### Provided data

- - - - -

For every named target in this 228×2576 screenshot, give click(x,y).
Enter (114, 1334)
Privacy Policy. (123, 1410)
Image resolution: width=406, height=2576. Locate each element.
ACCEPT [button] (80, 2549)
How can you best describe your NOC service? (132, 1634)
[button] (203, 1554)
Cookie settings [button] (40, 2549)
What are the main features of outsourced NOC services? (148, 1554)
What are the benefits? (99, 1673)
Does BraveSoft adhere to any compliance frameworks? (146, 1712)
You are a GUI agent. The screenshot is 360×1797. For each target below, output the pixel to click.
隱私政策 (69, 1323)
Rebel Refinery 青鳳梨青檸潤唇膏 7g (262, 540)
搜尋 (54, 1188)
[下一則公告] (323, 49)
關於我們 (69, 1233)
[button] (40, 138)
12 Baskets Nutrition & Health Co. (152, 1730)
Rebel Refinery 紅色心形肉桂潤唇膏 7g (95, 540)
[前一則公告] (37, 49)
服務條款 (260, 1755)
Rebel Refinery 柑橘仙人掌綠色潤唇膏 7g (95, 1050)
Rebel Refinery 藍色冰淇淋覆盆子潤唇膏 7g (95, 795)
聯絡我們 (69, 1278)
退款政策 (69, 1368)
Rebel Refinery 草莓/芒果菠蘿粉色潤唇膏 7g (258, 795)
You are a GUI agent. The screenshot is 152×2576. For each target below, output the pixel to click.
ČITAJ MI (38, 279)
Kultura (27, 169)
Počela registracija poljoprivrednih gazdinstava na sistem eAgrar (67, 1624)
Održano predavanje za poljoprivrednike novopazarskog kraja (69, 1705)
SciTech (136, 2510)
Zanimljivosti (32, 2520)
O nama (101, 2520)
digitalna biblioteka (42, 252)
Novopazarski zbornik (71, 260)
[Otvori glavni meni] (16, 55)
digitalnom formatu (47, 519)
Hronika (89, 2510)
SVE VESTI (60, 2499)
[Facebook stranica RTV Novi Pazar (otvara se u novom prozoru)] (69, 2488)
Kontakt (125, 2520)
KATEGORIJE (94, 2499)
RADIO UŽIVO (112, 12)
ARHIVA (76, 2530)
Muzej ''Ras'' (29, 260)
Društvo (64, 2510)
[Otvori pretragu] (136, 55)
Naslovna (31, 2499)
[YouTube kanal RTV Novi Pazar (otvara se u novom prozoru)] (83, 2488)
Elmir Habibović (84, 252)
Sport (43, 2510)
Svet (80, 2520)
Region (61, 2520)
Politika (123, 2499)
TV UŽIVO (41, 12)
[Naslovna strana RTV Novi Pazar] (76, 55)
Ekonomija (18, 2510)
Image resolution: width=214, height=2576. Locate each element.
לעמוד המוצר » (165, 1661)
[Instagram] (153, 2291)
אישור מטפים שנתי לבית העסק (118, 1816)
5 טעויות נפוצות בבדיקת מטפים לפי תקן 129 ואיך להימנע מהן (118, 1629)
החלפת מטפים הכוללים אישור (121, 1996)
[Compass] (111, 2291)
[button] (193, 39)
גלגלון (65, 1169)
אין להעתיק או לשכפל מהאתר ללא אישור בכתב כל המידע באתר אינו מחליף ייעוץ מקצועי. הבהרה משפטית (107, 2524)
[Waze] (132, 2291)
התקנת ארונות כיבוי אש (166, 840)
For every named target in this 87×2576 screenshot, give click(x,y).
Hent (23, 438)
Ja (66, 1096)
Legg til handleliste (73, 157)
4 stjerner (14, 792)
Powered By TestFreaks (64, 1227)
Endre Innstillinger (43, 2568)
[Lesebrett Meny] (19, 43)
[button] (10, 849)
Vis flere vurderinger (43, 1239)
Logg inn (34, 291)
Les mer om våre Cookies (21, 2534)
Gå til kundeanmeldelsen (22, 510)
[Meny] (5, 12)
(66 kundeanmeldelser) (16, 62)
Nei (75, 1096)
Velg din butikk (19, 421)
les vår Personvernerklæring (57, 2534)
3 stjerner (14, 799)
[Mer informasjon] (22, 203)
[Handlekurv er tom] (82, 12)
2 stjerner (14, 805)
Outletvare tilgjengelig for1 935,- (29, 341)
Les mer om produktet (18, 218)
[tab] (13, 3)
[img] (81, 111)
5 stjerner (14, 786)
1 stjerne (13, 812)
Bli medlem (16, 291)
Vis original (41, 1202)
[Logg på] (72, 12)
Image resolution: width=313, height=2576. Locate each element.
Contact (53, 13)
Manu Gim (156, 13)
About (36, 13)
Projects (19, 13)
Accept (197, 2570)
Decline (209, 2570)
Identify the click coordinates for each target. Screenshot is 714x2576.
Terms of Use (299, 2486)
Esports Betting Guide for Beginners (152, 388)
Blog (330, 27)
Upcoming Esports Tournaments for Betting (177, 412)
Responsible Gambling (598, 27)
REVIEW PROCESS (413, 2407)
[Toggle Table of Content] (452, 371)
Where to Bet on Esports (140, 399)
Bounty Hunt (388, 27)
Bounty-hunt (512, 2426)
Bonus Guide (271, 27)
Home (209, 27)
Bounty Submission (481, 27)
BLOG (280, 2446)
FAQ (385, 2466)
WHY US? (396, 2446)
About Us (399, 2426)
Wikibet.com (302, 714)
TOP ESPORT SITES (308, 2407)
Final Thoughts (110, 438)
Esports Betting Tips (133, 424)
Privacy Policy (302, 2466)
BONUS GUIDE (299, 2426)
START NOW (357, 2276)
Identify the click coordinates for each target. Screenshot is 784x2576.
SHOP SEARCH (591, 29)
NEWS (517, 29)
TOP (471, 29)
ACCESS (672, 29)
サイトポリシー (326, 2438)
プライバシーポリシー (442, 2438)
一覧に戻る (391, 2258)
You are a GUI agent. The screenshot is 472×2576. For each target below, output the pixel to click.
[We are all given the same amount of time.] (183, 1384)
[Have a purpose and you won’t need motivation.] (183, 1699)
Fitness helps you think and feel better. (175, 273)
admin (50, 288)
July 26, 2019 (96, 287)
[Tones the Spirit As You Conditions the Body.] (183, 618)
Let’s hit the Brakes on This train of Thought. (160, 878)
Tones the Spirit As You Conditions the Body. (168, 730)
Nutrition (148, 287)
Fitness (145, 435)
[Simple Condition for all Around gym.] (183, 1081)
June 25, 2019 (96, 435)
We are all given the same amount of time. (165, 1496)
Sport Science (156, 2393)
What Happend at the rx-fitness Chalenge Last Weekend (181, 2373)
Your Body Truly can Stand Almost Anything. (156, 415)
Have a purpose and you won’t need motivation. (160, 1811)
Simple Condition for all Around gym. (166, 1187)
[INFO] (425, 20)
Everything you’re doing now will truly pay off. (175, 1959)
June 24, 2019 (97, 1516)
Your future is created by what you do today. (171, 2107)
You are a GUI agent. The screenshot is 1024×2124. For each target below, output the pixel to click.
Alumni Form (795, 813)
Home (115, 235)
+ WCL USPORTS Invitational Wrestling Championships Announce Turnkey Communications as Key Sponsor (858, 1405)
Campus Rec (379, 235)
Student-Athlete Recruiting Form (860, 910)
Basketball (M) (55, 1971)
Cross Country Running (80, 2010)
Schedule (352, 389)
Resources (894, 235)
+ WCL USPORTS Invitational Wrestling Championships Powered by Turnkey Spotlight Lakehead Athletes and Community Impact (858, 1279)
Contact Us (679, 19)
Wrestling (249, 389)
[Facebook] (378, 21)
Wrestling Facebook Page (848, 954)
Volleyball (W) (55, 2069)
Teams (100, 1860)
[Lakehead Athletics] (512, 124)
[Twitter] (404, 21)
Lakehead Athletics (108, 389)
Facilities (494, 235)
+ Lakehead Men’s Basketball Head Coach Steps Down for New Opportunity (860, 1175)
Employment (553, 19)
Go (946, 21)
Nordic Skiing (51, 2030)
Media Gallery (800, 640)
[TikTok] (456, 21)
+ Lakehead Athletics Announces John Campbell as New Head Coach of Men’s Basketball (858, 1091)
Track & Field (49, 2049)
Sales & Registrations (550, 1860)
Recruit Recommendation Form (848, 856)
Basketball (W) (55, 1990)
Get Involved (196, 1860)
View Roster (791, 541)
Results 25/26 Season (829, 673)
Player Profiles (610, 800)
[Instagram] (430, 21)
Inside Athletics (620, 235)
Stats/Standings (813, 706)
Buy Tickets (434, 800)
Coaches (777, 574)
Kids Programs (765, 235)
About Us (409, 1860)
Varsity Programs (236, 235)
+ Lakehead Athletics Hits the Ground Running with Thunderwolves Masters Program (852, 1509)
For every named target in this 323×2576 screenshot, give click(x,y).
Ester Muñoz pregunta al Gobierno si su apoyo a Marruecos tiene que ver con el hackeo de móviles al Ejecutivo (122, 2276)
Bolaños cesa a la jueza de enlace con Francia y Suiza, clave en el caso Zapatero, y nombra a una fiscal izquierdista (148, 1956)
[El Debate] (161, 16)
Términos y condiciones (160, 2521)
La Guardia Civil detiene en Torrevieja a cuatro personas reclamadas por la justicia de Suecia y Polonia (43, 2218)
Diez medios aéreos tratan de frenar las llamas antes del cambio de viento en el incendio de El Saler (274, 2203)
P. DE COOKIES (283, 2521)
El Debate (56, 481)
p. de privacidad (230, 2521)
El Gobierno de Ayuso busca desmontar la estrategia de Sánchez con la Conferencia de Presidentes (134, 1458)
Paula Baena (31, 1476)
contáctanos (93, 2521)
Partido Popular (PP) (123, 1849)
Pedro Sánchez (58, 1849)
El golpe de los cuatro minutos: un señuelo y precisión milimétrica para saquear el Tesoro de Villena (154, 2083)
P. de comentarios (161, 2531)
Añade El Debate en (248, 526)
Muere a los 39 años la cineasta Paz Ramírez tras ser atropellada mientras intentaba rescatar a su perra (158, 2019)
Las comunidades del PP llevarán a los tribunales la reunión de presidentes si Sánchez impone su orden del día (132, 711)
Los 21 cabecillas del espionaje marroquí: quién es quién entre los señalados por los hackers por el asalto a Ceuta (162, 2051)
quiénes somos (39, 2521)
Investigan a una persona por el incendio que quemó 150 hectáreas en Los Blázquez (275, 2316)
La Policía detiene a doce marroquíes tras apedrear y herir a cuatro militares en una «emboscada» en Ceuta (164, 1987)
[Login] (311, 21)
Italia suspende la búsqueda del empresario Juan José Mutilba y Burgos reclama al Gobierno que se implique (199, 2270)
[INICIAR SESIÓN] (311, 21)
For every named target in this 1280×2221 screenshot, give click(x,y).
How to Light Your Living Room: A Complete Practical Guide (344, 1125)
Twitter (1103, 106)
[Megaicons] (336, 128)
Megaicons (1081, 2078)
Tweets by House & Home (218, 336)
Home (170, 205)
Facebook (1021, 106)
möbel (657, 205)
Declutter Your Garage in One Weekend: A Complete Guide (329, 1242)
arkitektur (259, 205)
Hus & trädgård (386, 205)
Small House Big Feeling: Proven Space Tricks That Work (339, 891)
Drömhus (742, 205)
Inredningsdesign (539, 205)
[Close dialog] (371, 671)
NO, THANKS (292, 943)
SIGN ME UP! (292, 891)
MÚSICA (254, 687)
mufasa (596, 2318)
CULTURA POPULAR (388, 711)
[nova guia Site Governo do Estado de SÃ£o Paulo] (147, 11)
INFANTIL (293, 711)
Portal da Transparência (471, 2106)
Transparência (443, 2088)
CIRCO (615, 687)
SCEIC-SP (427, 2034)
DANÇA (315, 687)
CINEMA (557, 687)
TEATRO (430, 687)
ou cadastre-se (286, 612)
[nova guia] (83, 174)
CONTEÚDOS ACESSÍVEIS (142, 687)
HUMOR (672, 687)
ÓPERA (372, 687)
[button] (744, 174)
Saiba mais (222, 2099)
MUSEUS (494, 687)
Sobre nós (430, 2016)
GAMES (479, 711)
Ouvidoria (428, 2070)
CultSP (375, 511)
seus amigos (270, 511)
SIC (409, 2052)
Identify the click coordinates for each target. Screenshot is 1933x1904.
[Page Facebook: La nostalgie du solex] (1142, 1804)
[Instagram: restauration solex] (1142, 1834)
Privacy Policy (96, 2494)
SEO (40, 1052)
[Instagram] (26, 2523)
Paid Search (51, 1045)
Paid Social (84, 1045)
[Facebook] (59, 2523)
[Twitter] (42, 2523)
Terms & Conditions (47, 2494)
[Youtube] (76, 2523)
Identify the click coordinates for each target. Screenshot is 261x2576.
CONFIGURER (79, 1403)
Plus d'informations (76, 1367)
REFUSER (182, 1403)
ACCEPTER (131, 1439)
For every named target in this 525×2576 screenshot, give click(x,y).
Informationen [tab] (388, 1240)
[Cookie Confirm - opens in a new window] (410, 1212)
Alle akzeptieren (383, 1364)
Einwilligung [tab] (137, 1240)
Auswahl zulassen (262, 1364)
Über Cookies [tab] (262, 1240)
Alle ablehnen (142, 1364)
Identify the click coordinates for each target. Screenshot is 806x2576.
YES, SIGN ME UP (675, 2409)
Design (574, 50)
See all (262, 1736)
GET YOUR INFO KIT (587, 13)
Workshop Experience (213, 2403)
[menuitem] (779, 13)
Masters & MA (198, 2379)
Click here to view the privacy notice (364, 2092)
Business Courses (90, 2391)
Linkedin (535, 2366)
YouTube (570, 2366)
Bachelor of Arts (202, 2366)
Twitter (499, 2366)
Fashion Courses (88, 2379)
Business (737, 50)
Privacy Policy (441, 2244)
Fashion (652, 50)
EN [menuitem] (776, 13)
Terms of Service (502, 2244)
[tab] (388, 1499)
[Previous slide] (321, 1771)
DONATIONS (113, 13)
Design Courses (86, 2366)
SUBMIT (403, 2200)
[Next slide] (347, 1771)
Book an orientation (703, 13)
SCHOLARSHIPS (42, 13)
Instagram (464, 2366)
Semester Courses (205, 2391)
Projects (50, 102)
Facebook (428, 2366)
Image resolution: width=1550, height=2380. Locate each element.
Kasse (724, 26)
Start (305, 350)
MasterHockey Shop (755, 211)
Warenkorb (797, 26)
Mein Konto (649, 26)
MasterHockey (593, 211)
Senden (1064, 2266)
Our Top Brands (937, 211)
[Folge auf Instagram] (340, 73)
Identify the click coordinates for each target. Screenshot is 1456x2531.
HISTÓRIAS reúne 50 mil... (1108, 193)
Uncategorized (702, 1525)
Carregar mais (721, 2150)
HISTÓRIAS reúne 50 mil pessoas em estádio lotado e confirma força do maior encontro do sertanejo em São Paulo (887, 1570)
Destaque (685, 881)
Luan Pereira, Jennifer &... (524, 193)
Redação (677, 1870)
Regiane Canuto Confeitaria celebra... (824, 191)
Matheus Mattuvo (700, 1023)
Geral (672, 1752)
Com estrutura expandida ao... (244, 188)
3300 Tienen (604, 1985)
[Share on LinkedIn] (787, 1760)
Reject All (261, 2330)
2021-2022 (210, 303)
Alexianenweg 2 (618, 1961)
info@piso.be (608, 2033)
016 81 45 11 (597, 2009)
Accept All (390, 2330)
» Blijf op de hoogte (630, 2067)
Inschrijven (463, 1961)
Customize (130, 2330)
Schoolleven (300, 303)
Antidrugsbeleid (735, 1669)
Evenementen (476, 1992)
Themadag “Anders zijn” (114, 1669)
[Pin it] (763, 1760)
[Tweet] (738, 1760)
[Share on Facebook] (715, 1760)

- - - - -

### Your goal
Since only part of the listing is wanted, copy exactly the lines from the one holding "BLOG (280, 2446)" to the one holding "TOP (471, 29)", both included.

### Answer to this problem
BLOG (280, 2446)
FAQ (385, 2466)
WHY US? (396, 2446)
About Us (399, 2426)
Wikibet.com (302, 714)
TOP ESPORT SITES (308, 2407)
Final Thoughts (110, 438)
Esports Betting Tips (133, 424)
Privacy Policy (302, 2466)
BONUS GUIDE (299, 2426)
START NOW (357, 2276)
Identify the click coordinates for each target. Screenshot is 784x2576.
SHOP SEARCH (591, 29)
NEWS (517, 29)
TOP (471, 29)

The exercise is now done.